Comparative study of nanoscale pore structure of Lower Palaeozoic marine shales in the Middle‐Upper Yangtze area, China: Implications for gas production potential

Abstract

The Lower Cambrian Niutitang and Lower Silurian Longmaxi shales in the Middle‐Upper Yangtze area are considered the primary shale gas units targeted for development in China. To shed some light on the difference in nanopore structures between Niutitang and Longmaxi shales, systematic comparative investigations were conducted using various techniques, including geochemical analyses, field emission scanning electron microscopy (FE‐SEM), high‐pressure mercury intrusion porosimetry (MIP), and low‐pressure N2/CO2 adsorption techniques.
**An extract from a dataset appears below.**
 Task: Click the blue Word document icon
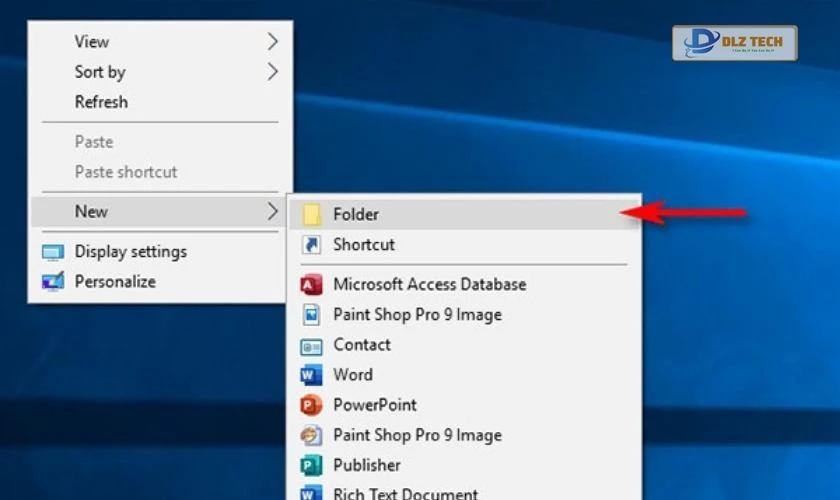312,376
The results show that both Niutitang and Longmaxi shales have high total organic carbon (TOC) content and complex mineral compositions. The porosity of Longmaxi shales is higher than that of Niutitang shales, with an average value of 3.26% and 2.04%, respectively. Interestingly, for both shale formations, the mesopores (2–50 nm) are the major contributors to pore volumes, whereas the specific surface area is dominated by micropores (<2 nm). For the mesopore size distributions (PSDs) calculated from the N2 adsorption, the Longmaxi shales have a dominant pore size ranging from 10 to 60 nm. In contrast, there are more fine mesopores (2–8 nm) in the Niutitang shales. Furthermore, we found that numerous nanoscale pores are well‐developed within graptolite‐derived organic matter (OM) in the Longmaxi shales. These interconnected graptolite periderm pore systems may not only provide a storage space for both adsorbed and free gas but also serve as pathways for gas transport. The Niutitang shales developed relatively fewer OM pores with smaller diameters, lower OM surface porosity, and lower connectivity compared to the Longmaxi shales. The differences in OM pore structure partly explain why there is a large production difference between these two formations.